Protein expression, purification and mouse antiserum preparation of monkeypox virus A23R.

Author: Yihao WANG ¹ ; Mingzhi LI ¹ ; Mengle JIA ¹ ; Lingdi YANG ¹ ; Jiaqi XIONG ¹ ; Ting WANG ¹ ; Yu WANG ¹ ; Shurong LIU ¹ ; Wenli GUO ¹ ; Lingbao KONG ² ; Meifeng LI ³
Author Information

1. Institute of Pathogenic Microorganism, Nanchang City Key Laboratory of Animal Virus and Genetic Engineering, Department of biotechnology, College of Bioscience and Engineering, Jiangxi Agricultural University, Nanchang 330045, China.
2. Institute of Pathogenic Microorganism, Nanchang City Key Laboratory of Animal Virus and Genetic Engineering, Department of biotechnology, College of Bioscience and Engineering, Jiangxi Agricultural University, Nanchang 330045, China. *Corresponding authors, E-mail: lingbaok@mail.jxau.edu.cn.

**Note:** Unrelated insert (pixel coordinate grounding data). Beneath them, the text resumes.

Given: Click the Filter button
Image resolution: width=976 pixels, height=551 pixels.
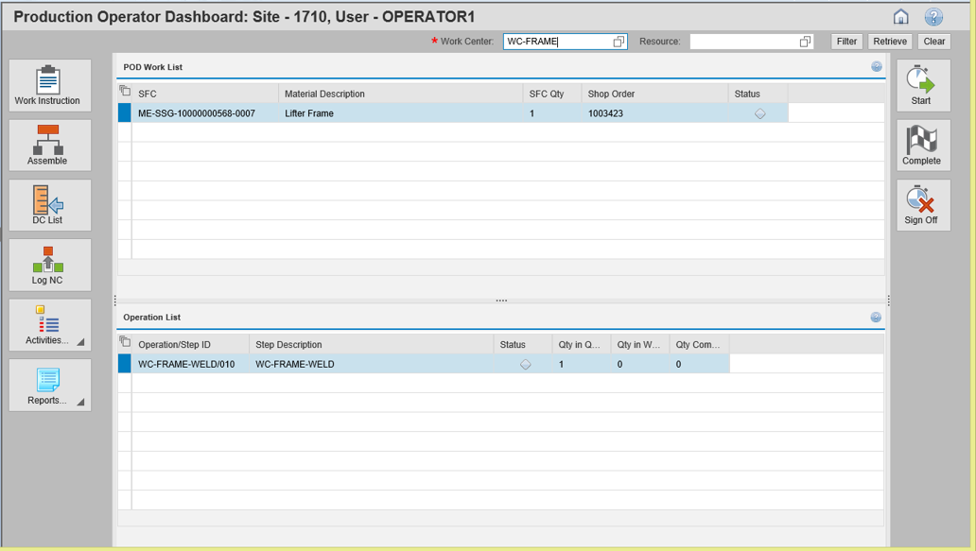Looking at the screenshot, I should coord(846,41).
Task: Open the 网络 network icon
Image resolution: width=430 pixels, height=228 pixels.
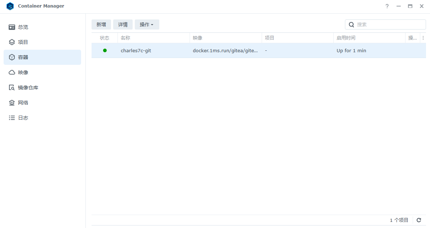Action: click(x=12, y=103)
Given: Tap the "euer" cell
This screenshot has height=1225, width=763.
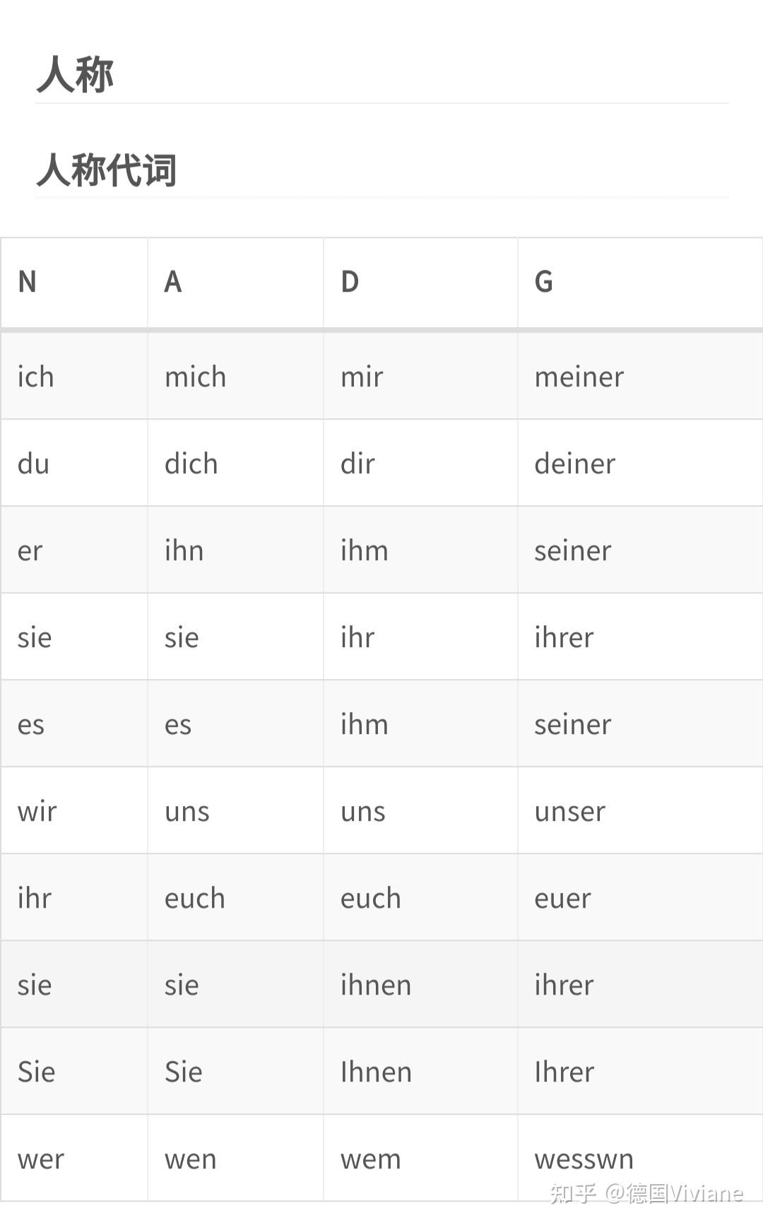Looking at the screenshot, I should [562, 898].
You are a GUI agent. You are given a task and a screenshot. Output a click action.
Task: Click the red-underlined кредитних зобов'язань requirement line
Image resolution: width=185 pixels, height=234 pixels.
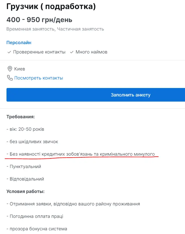[x=81, y=154]
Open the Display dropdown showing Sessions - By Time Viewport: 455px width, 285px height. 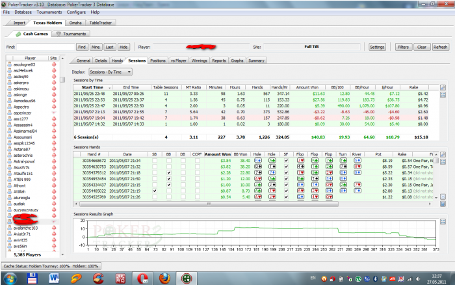111,72
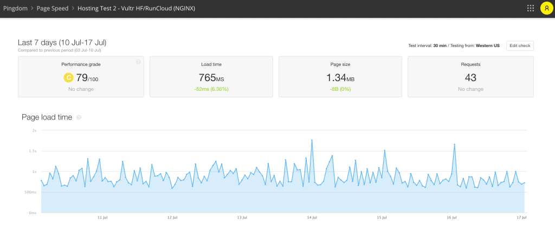Click the 11 Jul x-axis label
The width and height of the screenshot is (555, 232).
pos(102,217)
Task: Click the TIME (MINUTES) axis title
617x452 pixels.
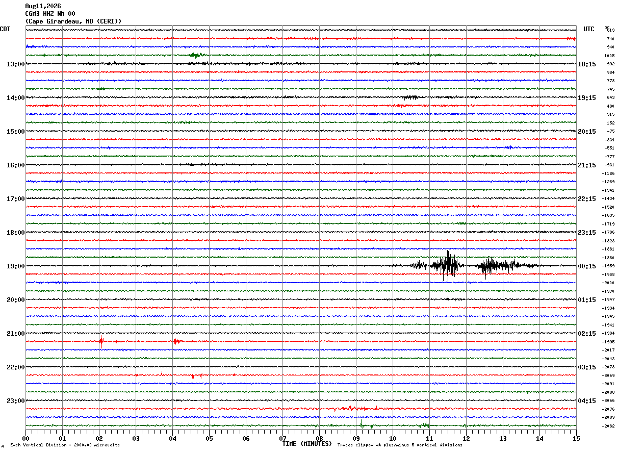Action: (306, 444)
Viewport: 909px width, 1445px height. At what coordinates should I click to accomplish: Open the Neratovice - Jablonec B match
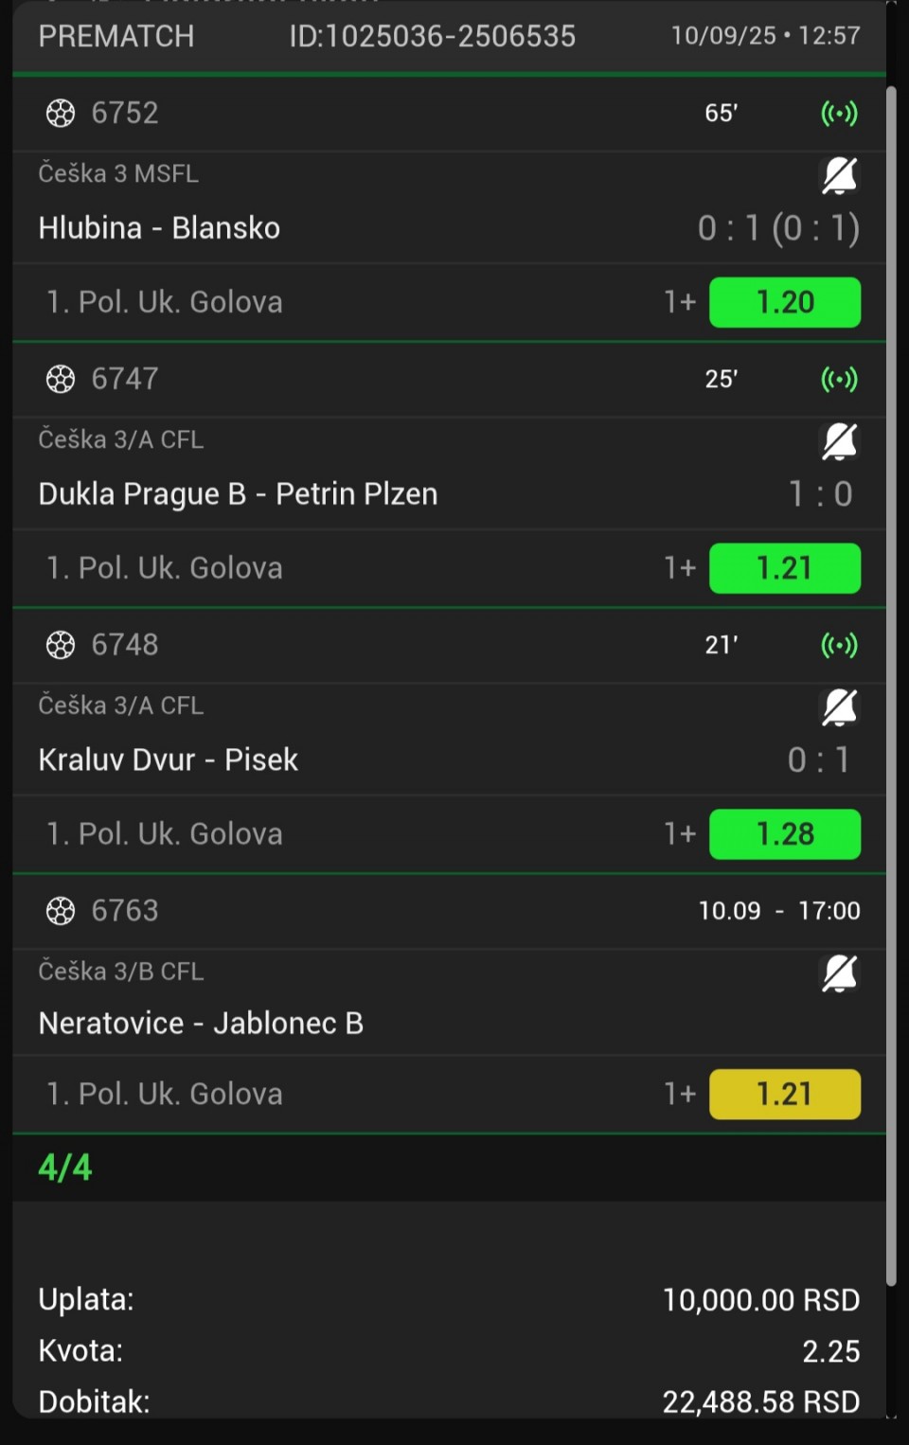click(x=201, y=1024)
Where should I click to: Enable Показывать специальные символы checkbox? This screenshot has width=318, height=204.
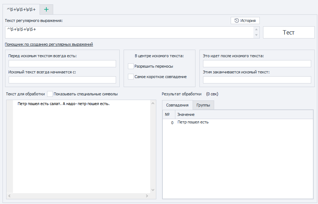point(50,94)
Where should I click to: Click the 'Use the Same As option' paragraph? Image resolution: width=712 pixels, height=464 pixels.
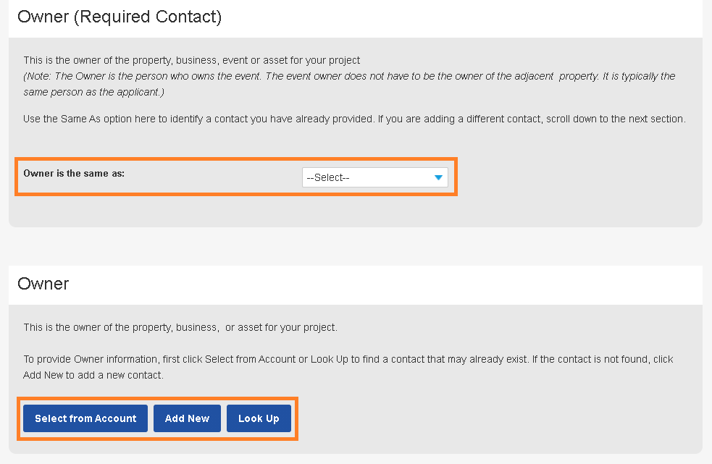[353, 119]
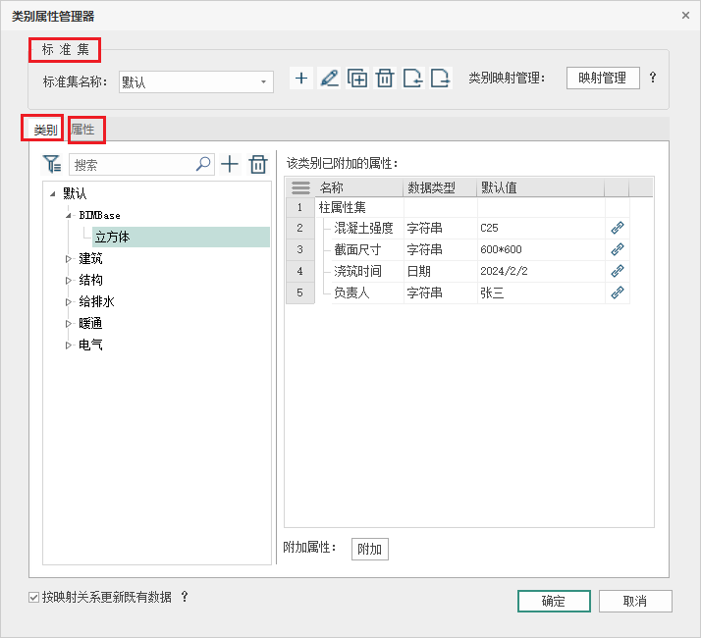Export the standard set file
The width and height of the screenshot is (701, 638).
[441, 79]
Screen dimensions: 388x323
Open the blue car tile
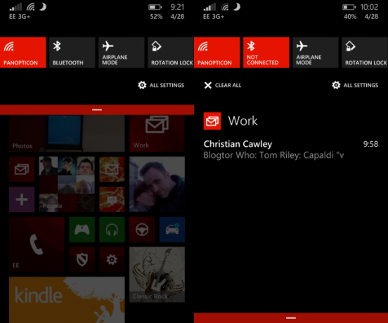[x=172, y=230]
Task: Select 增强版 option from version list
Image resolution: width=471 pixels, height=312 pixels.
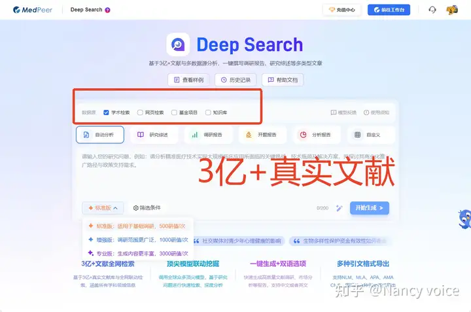Action: pos(138,239)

3. Institute of Pathogenic Microorganism, Nanchang City Key Laboratory of Animal Virus and Genetic Engineering, Department of biotechnology, College of Bioscience and Engineering, Jiangxi Agricultural University, Nanchang 330045, China. *Corresponding authors, E-mail: meifengli77@jxau.edu.cn.
Publication Type:Journal Article
MeSH: Animals; Mice; Monkeypox virus; Antibodies; Enzyme-Linked Immunosorbent Assay; Blotting, Western; Recombinant Proteins; Escherichia coli/genetics*
From: Chinese Journal of Cellular and Molecular Immunology 2023;39(7):642-648
CountryChina
Language:Chinese
Abstract: Objective To express the monkeypox virus (MPXV) A23R protein in Escherichia coli and purify by Ni-NTA affinity column, and to prepare mouse antiserum against MPXV A23R. Methods The recombinant plasmid pET-28a-MPXV-A23R was constructed and transformed into Escherichia coli BL21 to induce the expression of A23R protein. After optimizing the conditions of expression, A23R protein was highly expressed. Recombinant A23R protein was purified by Ni-NTA affinity column and identified by Western blot analysis. The purified protein was used to immunize mice for preparing the A23R polyclonal antibody, and the antibody titer was detected by ELISA. Results The expression of A23R recombinant protein reached the peak under the induced conditions of 0.6 mmol/L isopropyl-β-D-thiogalactoside (IPTG), 37 DegreesCelsius and 20 hours. The purity of the protein was about 96.07% and was identified by Western blot analysis. The mice were immunized with recombinant protein, and the titer of antibody reached 1:102 400 at the 6th week after immunization. Conclusion MPXV A23R is expressed highly and purified with a high purity and its antiserum from mouse is obtained with a high titre.